Table 1 Distribution of sex and age in the dataset.

Data from children with dysgraphia were collected by trained professionals at the Centre for Special-Needs Education in 2018 and 2019 as part of a standard assessment. Data from children without dysgraphia were collected by trained professionals at their elementary school. This study was undertaken under research grant APVV-16-0211 approved by the Ethical Commission of the University of Pavol Jozef Šafárik in Košice. All research was performed in accordance with relevant guidelines and regulations. Informed consent from a parent and/or legal guardian of each child was obtained. Data are available in public repository (https://github.com/peet292929/Dysgraphia-detection-through-machine-learning) or upon requests from authors. During data acquisition, the subject was in a separate room (not in a classroom). The template used is presented in the Supplementary information file and consisted of writing the letter “l” at normal and fast speeds, writing the syllable “le” at normal and fast speeds, writing the simple word “leto” (summer), writing the pseudoword “lamoken”, writing the difficult word “hračkárstvo” (toy-shop), and writing the sentence “V lete bude teplo a sucho” (The weather in summer is hot and dry).

Subjects with any hand injury or physical indisposition to write were excluded. All subjects had normal or corrected-to-normal vision. Inclusion required diagnosed dysgraphia. We did not exclude subjects with additional developmental disorders that frequently occur together with dysgraphia. Our goal was to provide decision support that can be widely used to diagnose dysgraphia as a difficulty in handwriting production. The data were independently assessed by three professionals to determine whether dysgraphia was present.

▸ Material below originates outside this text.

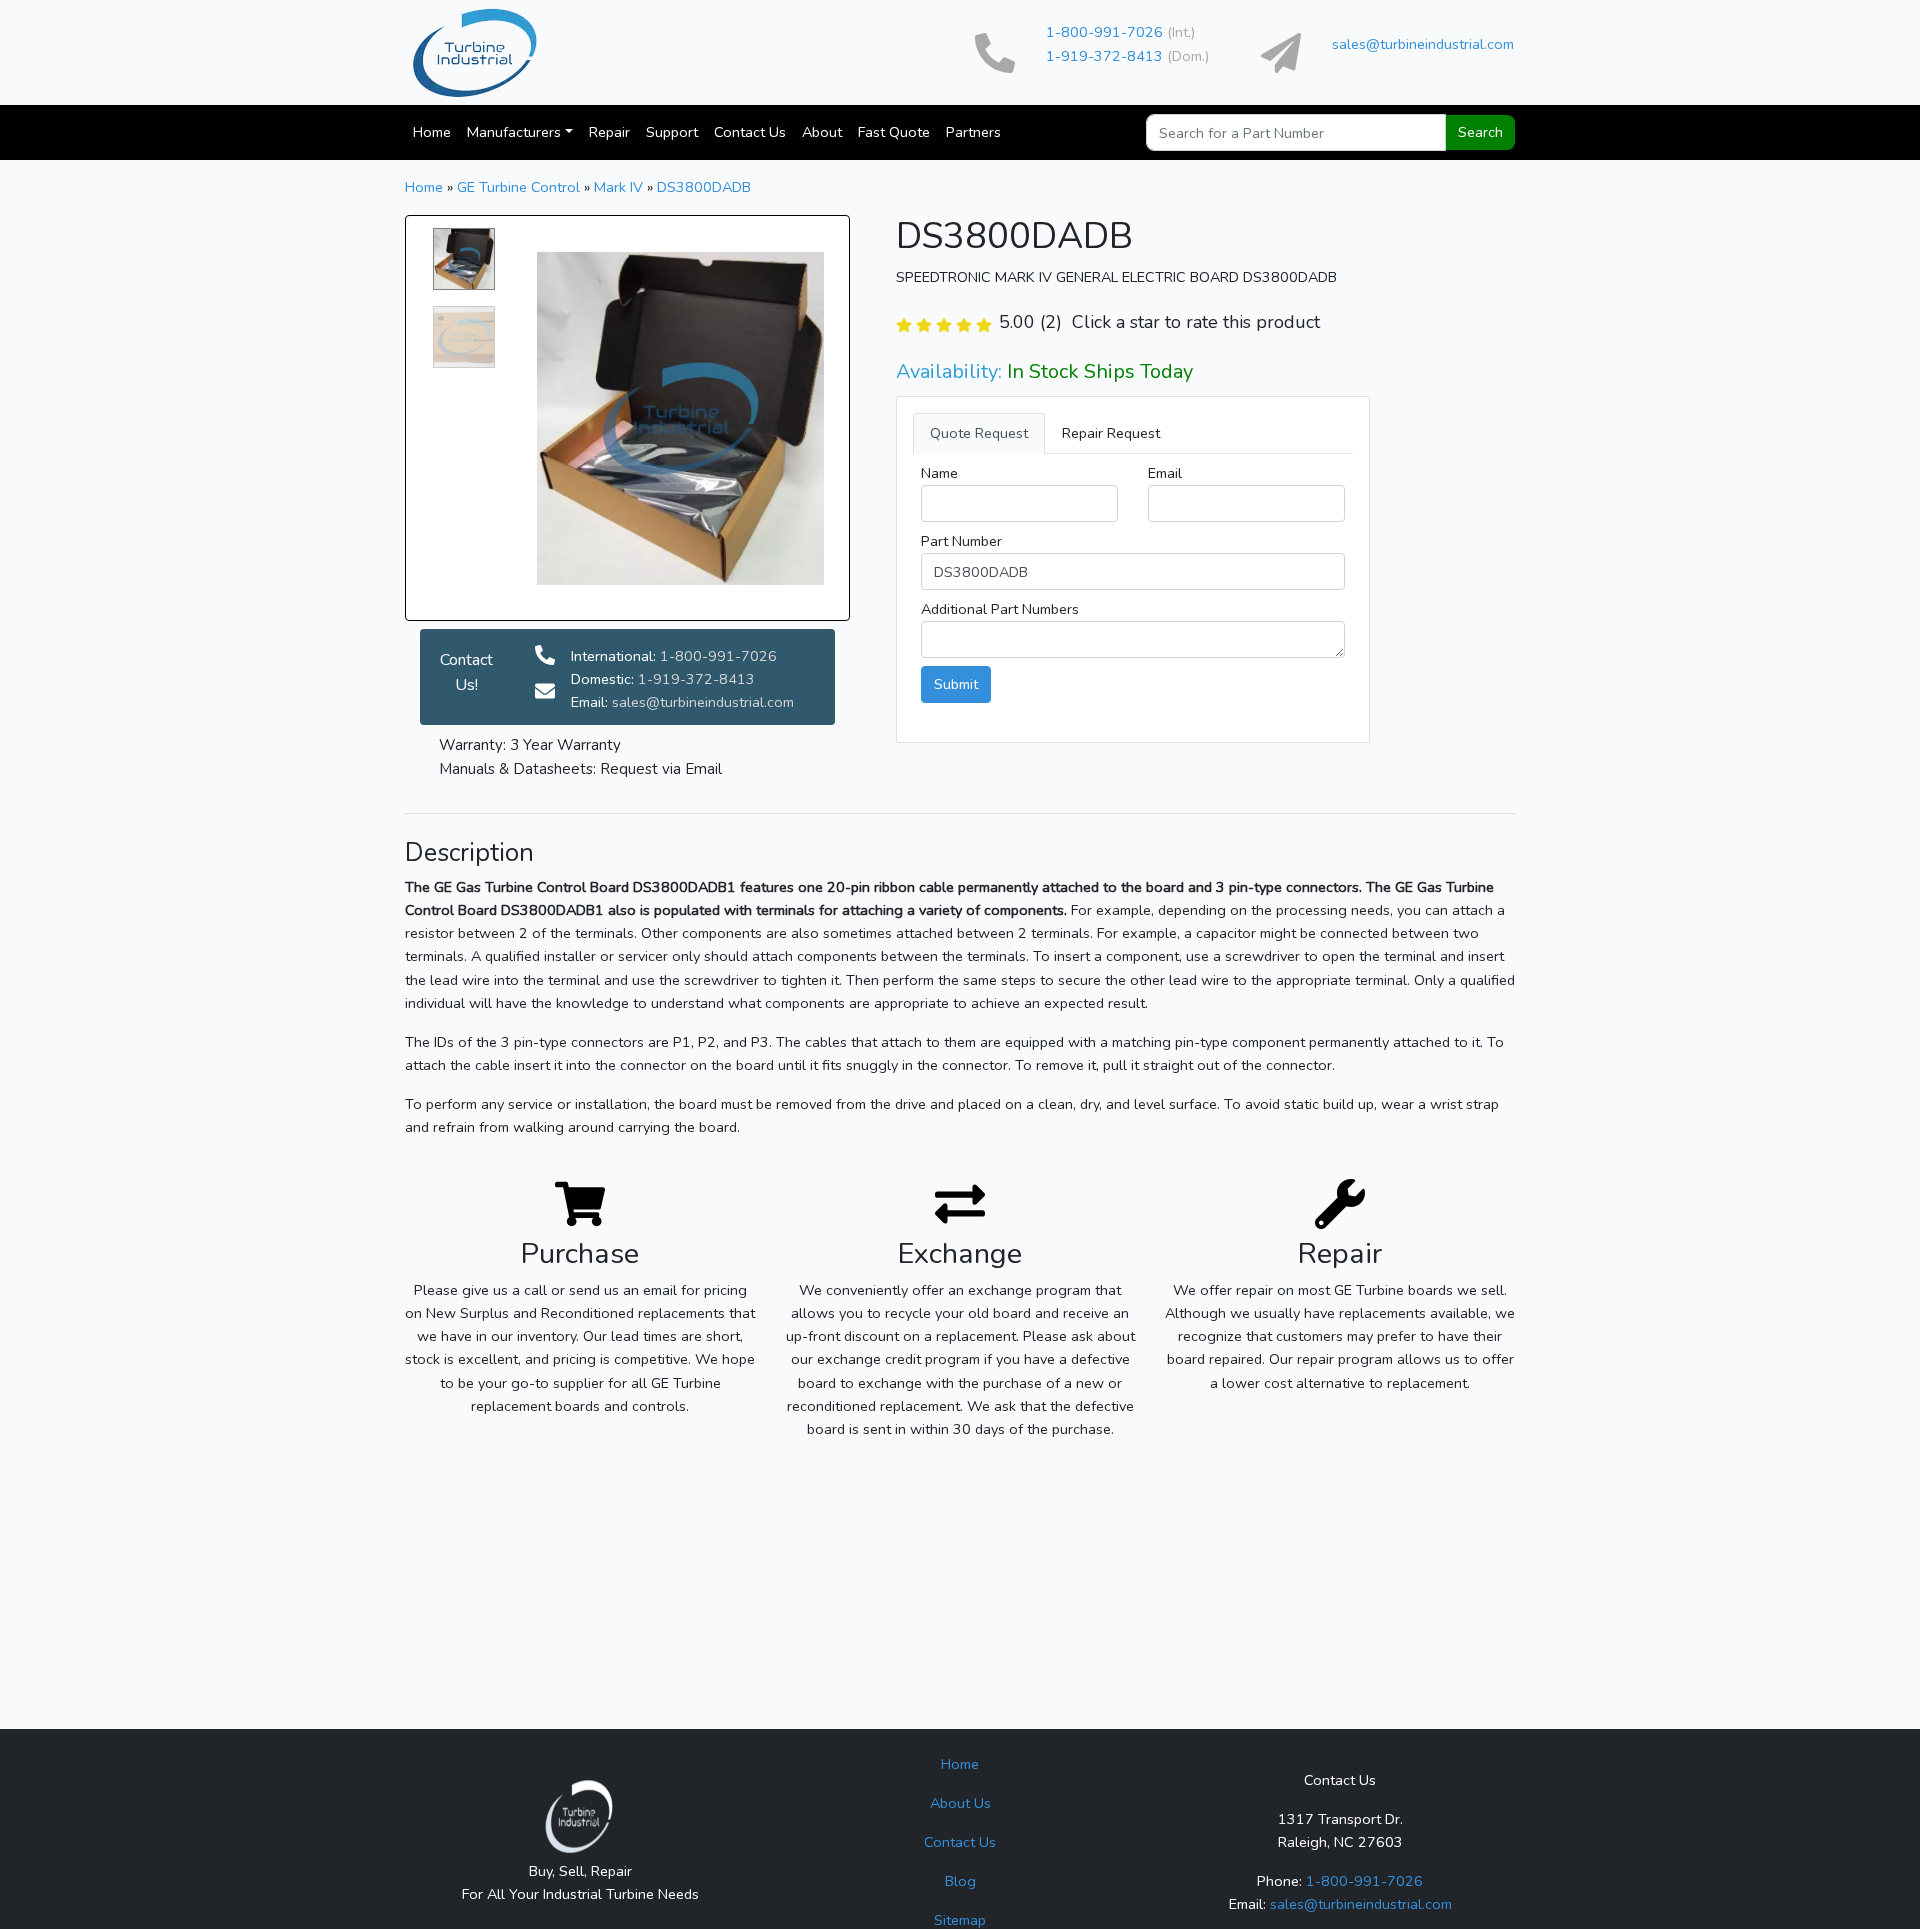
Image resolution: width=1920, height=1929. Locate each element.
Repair (609, 132)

Data were collected using a WACOM Intuos Pro Large tablet. The children wrote with a pen on paper that was positioned on the tablet. The tablet is capable of capturing five different signals: pen movement in the x-direction, pen movement in the y-direction, the pressure of the pen on the tablet surface, and the azimuth and altitude of the pen during handwriting. Examples of these signals as captured by the tablet are depicted in Fig. 1. Additionally, the tablet indicates whether the pen tip is touching the surface (on-surface movement) or moving above the surface (in-air movement).

Figure 1
figure 1

Handwriting sample of a dysgraphic child and all signals captured by the tablet. The red dotted line in the upper left figure depicts in-air movement.

Handwriting features

To acquire the characteristics of handwriting, we extracted several handwriting features that characterize the spatiotemporal and kinematic aspects of handwriting. We focus solely on the spatiotemporal and kinematic features since these represent the gold standard of handwriting features and are frequently used to evaluate handwriting17. Several more advanced features, such as non-linear features and spectral features, have been proposed, but including these does not always help to increase the accuracy of the model27. Adding more features also increases the dimensionality of the data. High dimensionality frequently leads to overfitting of the data, which negatively impacts the prediction performance of the classification algorithm.

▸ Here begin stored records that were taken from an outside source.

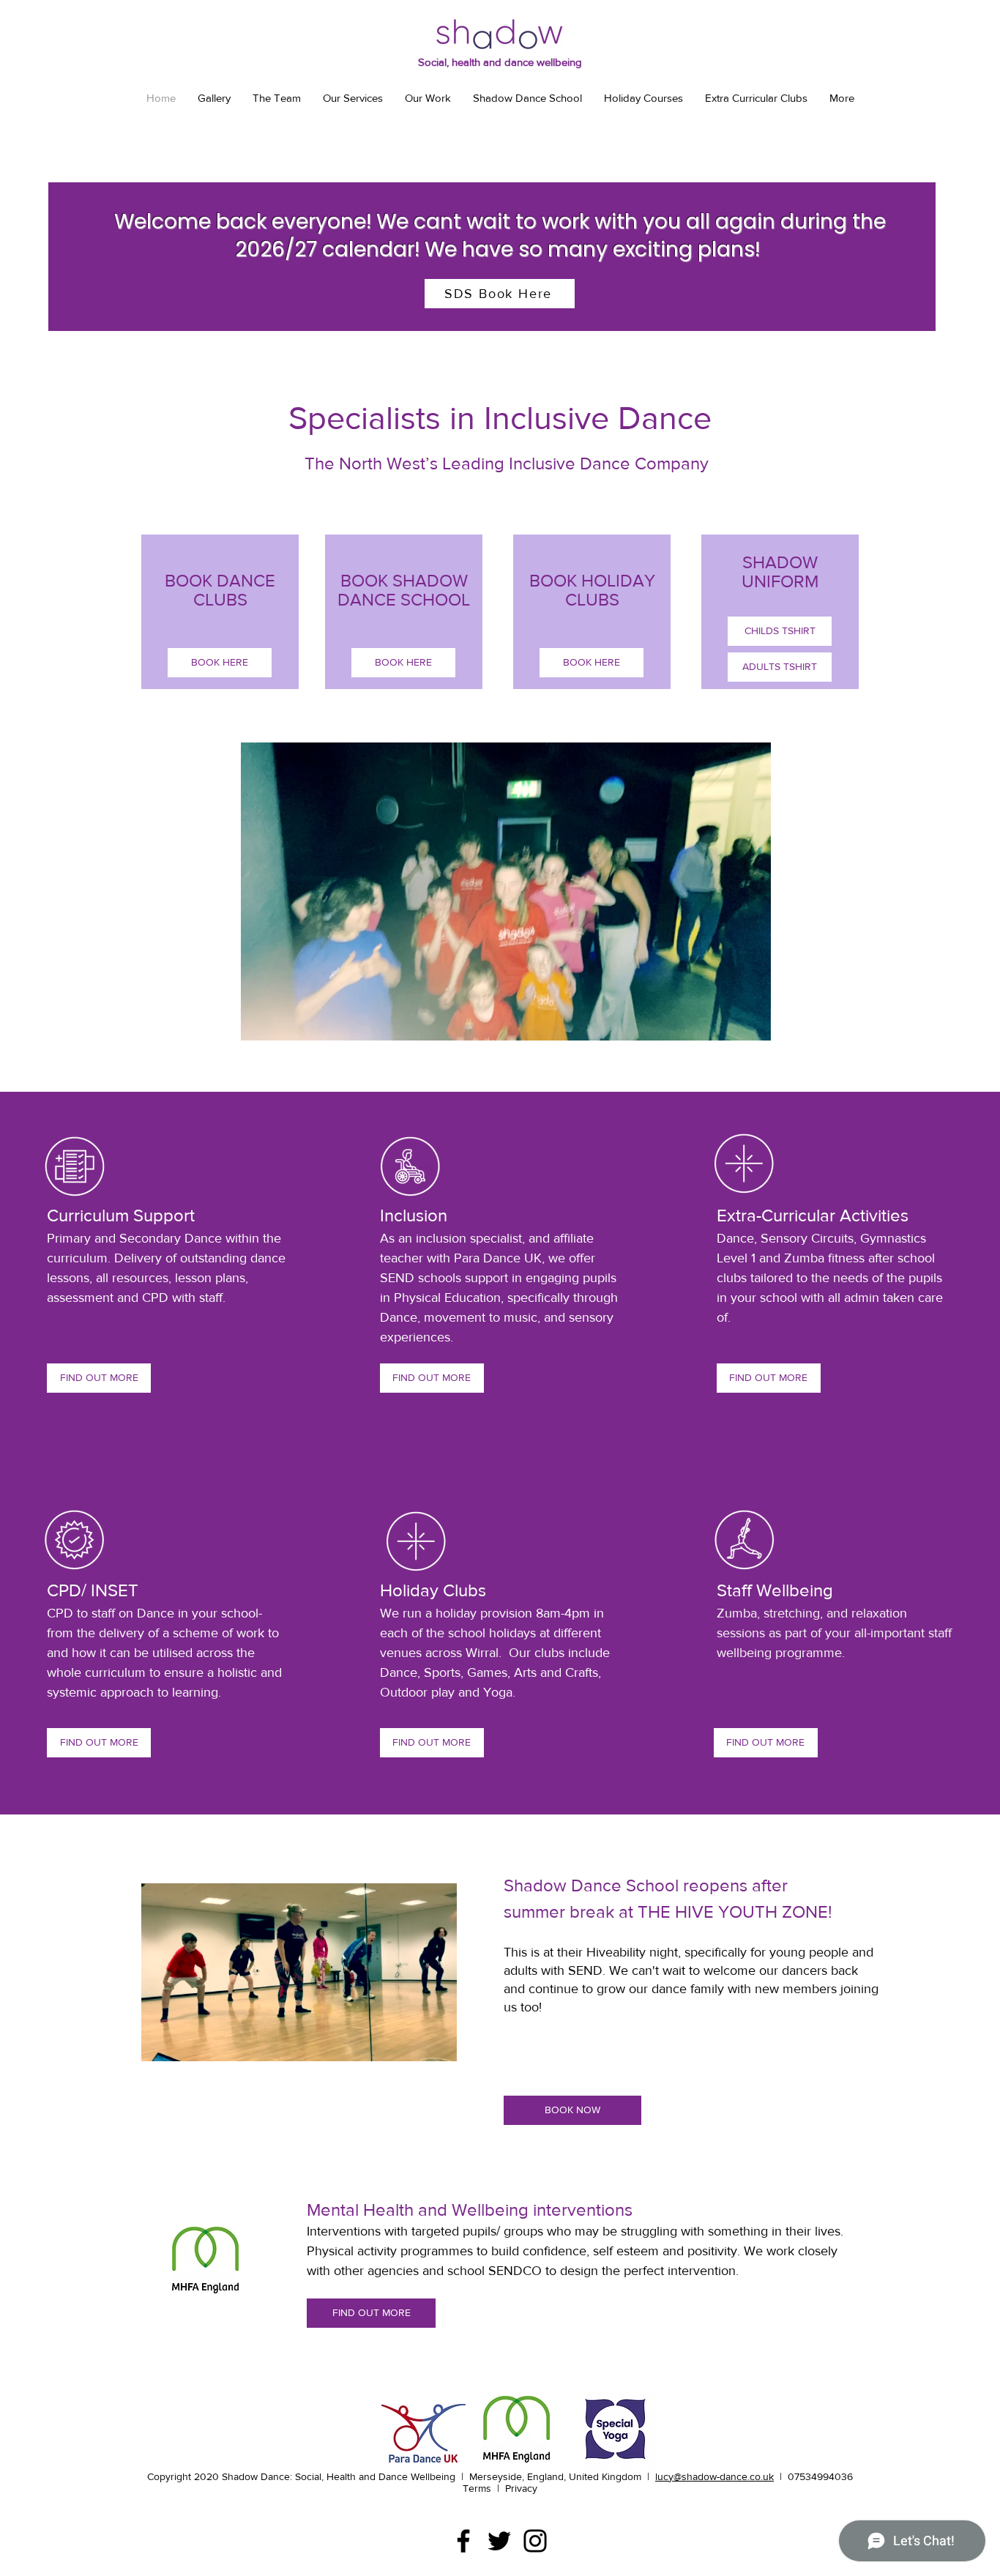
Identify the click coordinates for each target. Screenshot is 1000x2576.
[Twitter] (499, 2540)
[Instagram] (535, 2540)
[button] (752, 1024)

From a signal processing point of view, there are several groups of features, depending on how these features are extracted. Velocity, acceleration, jerk, pressure, altitude and azimuth were first extracted in the form of a vector of the same length as the handwriting sample record. To use this as an input to the machine learning algorithm, we determined the statistical properties of the vector by calculating the mean, median, standard deviation, maximum, and minimum. Since the maximum and minimum can be distorted by outliers, we decided to include the 5th percentile and 95th percentile. These selections do not take into account five percent of the most extreme values and are not as strongly influenced by abrupt peaks in the signal.

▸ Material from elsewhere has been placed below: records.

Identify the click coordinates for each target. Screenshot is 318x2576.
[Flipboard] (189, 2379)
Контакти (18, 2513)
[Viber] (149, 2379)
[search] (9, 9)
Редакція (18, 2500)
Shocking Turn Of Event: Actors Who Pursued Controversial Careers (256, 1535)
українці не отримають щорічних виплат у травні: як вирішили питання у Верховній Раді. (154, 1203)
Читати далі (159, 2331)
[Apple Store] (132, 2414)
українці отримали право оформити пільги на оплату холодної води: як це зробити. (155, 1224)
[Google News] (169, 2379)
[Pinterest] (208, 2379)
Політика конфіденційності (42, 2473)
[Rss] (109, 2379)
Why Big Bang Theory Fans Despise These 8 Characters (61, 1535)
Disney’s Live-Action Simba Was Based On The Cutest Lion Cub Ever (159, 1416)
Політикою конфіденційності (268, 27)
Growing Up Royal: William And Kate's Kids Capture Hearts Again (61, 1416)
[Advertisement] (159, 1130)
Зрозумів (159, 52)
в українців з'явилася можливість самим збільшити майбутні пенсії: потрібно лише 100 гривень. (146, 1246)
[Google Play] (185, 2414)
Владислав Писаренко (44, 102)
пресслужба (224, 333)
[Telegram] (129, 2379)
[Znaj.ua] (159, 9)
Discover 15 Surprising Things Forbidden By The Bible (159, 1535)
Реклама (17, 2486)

Another group of features is related to the handwriting segment, which refers to continuous movement between the transition from the in-air to on-surface states and vice versa. In some studies, this movement is denoted as stroke. However, in handwriting research, stroke is frequently understood as a kind of ballistic movement that is not necessarily equal to the segment between transitions. To avoid confusion, we henceforth use the term segment. We calculated the duration, vertical/horizontal length, height and width of a segment. Since there were multiple segments for each handwriting task, we calculated the mean, median, standard deviation, maximum, and minimum for each task. The last group of features was represented by scalar numbers; therefore, no statistical functions were calculated. These numbers included the number of pen lifts, number of changes in velocity/acceleration handwriting duration, and vertical/horizontal length. To capture the inclination of handwriting (some subjects do not place handwriting at the same height but tend to deviate from the row), we added novel features to express the difference between the minimum/median/mean/maximum y-position of the first and the last segment and the variance in the minimum/ median/mean/maximum of the segment’s y-position. In the sentence handwriting task, we extracted the majority of these features from in-air movement. Pressure, altitude, and azimuth are not recorded during in-air movement, so features related to these modalities were omitted for in-air movement.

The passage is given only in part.